Apr 5, 2017

Whoops, My Dear: The Evolution of a Homophobic Slur

When you research the pop culture of the past, you occasionally come across a mystery.

In an Archie comic book story from the 1960s, Archie has to hold Veronica's purse.  Reggie see him, flashes a limp wrist, and says "Whoops, my dear!"  Obviously he is implying that Archie is gay, but how?

In another comic strip, Mickey Mouse decides to put up flowered wallpaper.  His friend then "accuses" him of being gay by dancing around and saying "Whoops, my dear!"

The phrase appears on The Carol Burnett Show (1970s), on the Burns and Allen radio program (1940s), in popular novels (1950s), in stand-up comedy routines (1960s).   But what exactly does it mean, and how did it come to be an anti-gay slur?

The earliest use I have found is in a 1910 song by Bert F. Grant and Billy J. Morrisey:

Georgie was a dainty youth, well known for miles around.
Up on the street both night and day, he always could be found.
With his natty little cane and flaming crimson tie
When he'd come strolling down the lane, you'd loudly hear him cry, "Whoops, my dear."
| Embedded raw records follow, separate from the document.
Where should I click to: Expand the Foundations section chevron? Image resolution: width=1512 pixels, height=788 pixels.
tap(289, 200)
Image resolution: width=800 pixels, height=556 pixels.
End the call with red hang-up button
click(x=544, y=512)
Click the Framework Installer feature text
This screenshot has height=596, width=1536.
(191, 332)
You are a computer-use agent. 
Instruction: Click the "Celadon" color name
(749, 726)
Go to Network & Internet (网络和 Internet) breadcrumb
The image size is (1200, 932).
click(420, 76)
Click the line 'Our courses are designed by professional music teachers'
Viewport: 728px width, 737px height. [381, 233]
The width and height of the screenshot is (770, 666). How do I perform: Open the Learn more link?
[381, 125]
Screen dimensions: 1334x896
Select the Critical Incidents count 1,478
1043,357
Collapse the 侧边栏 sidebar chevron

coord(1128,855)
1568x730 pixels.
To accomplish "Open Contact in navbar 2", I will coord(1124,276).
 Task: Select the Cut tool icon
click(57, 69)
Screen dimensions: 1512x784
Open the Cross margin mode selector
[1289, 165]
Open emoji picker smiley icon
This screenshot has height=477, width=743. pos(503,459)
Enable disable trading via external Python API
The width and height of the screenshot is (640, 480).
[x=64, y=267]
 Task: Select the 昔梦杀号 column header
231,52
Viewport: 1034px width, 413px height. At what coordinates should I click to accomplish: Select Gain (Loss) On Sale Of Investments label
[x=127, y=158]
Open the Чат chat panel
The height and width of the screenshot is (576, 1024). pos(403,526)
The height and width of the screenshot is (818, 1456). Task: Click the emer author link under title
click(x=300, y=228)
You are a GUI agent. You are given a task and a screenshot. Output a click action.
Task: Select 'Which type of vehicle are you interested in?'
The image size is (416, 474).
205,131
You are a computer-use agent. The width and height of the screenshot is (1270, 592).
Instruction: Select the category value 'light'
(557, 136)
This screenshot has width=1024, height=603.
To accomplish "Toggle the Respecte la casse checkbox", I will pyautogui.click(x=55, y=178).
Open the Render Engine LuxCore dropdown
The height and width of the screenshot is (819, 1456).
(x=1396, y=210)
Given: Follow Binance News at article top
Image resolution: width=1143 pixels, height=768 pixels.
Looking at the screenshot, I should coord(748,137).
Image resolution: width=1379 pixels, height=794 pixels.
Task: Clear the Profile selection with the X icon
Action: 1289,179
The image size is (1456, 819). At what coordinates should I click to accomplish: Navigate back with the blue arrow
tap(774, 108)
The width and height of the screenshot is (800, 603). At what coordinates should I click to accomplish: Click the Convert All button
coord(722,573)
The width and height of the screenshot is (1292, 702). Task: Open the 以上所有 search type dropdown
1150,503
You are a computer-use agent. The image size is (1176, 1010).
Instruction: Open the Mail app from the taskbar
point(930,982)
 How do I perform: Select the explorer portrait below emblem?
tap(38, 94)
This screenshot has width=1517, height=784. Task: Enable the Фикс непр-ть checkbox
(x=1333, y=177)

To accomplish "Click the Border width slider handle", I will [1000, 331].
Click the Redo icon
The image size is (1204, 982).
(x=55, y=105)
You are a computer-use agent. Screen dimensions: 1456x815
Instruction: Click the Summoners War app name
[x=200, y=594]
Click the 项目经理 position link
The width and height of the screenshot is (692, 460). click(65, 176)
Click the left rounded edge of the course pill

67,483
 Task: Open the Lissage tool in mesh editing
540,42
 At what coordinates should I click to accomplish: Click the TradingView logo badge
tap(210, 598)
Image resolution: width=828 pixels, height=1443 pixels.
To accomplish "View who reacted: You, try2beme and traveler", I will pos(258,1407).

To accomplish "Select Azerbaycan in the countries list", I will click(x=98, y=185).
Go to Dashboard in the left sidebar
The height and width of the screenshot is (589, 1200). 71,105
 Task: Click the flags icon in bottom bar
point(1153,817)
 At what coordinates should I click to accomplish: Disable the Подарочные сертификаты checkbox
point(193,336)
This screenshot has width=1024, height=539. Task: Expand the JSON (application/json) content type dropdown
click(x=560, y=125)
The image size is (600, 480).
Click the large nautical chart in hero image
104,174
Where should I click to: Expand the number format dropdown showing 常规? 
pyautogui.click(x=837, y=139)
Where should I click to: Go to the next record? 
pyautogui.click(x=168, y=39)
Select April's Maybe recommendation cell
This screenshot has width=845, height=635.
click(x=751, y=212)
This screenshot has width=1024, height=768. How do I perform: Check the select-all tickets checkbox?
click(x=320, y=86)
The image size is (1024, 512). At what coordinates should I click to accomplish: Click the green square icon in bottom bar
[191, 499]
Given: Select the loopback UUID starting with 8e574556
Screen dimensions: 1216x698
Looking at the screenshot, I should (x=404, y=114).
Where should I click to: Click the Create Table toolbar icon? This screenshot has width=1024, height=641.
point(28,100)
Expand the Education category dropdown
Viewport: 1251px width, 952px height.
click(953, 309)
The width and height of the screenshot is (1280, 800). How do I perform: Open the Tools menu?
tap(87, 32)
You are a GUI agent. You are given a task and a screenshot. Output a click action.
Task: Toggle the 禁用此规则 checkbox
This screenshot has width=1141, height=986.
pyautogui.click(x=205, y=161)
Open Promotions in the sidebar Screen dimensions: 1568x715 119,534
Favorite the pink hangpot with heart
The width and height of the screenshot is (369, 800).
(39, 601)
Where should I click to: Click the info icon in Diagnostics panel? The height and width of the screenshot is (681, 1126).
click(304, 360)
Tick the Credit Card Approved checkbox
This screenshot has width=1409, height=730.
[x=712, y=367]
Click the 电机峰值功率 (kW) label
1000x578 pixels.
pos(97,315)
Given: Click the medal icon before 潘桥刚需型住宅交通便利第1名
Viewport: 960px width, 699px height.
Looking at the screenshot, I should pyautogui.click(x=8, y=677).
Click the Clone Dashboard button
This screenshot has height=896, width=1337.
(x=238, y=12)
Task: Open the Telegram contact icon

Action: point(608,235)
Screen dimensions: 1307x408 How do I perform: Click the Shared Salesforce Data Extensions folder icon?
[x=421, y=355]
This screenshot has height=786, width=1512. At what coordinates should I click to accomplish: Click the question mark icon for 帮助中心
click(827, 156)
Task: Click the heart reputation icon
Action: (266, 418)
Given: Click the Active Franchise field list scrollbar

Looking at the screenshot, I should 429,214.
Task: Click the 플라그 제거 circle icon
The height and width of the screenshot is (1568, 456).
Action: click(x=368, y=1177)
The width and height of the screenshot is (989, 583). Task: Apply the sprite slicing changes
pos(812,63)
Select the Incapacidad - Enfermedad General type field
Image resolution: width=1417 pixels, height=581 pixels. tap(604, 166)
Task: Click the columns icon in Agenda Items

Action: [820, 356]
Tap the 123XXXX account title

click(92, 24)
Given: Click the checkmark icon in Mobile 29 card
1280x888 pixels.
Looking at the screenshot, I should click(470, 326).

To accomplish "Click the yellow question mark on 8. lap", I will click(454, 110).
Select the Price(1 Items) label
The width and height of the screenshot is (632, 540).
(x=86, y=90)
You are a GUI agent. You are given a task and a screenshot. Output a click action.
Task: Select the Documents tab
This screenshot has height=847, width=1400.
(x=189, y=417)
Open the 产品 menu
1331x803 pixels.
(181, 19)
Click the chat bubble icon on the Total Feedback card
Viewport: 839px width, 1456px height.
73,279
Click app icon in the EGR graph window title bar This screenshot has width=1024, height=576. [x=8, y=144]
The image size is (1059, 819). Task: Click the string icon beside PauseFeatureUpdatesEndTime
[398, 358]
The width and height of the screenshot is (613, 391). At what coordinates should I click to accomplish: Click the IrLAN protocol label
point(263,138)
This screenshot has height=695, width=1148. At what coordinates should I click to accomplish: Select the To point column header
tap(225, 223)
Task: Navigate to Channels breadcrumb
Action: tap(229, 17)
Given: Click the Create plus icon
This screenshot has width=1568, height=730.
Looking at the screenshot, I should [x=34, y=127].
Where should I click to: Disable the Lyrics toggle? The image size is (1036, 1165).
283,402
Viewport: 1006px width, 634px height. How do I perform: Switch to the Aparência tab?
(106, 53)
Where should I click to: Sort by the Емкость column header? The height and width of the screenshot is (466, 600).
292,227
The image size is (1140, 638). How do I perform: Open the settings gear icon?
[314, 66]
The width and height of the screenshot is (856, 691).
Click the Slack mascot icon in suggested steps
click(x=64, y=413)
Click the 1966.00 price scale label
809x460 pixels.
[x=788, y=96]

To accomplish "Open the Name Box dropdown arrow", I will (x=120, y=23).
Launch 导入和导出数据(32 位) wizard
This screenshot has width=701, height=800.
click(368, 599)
H's a turn-of-the-century dandy, his cane and red tie symbolic of gayness, although in this song, he's courting women.

A Dictionary Criminal Slang  (1913) lists it as a "jovial expression of fairies and theatrical characters"

In a 1915 story by Elinor Maxwell, we read that Mr. Clarkson Porter is "not much on hair, or a slim waistline, but when it comes to a bank account, whoops, my dear!"

Sounds like a mild expression of surprise.

"What Do We Care for Kaiser Bill", a World War I song (1917):
Now Percy left his home one day to join the flying corps
He said I'll make those horrid boys and girls feel very sore
The first time that they took him up, it made him feel so queer
When in the clouds they looped the loop, he yelled out "Whoops, my dear."

Percy (a gay-coded name of the era) yells out the phrase because he's feeling dizzy.  He's probably been turned gay ("queer").

In the 1920s, tourists to Paris could go to the Petite Chaumiere at 2 Rue Berthe, where the "men dressed as women...cavort around and swish their skirts and sing in falsetto and shout 'Whoops, my dear."

"I Wish't I was in Peoria" (Billy Rose and Mort Dixon, 1925), tells us
They're yelling "Whoops my dear" in Peoria tonight.
They've got a big red-blooded warrior, he wears a red tie in Peoria,
Oh, how I wish't I was in Peoria tonight.

The song is about how the "hick town" of Peoria, Illinois is far more sophisticated than Manhattan.  For instance, they have gay people there.  Red ties still signified gay identity.

In 1932, the Green Street Theater in San Francisco was playing "the continental spicy musical cocktail Whoops, My Dear.", aka Die Guckloch (peephole).  Mild expression of surprise at sexual shenanigans.

In the 1930s, a gay couple named Frankie and Johnny performed at the Ballyhoo Club on North Halsted in Chicago.  Among their numbers was:

Whoops, my dear, even the chief of police is queer.
When the sailors come to town, lots of brown
Holy by Jesus, everybody's got pareses in Fairytown

A mild expression of surprise at the existence of gay people.  I can't even guess what "lots of brown" means, but "pareses" is an inflammation of the brain that occurs in the late stages of syphillis.

In 1946, the Cocktail Guide and Ladies’ Companion by Crosby Gage, a theatrical producer and president of the New York Wine and Food Society, included such drinks as Euthanasia, Whoops My Dear, and Psychopathia Sexualis.

(Shown: Gage Crosby, no relation, a University of Arizona swimmer).

Lucille Ball sang the phrase in "Hey, Look Me Over" in Wildcat (1960), about an attempt to strike oil in Texas (top photo: her costar, Keith Andes):

We're hitting the road
Loud as a Shanta Clare but jittery as hen
The road to glory running a "whoops my dear,"
but here we go again. Yeah!

We see here the final evolution of the phrase, from "I'm gay" to "I'm surprised that gay people exist" to "I'm surprised."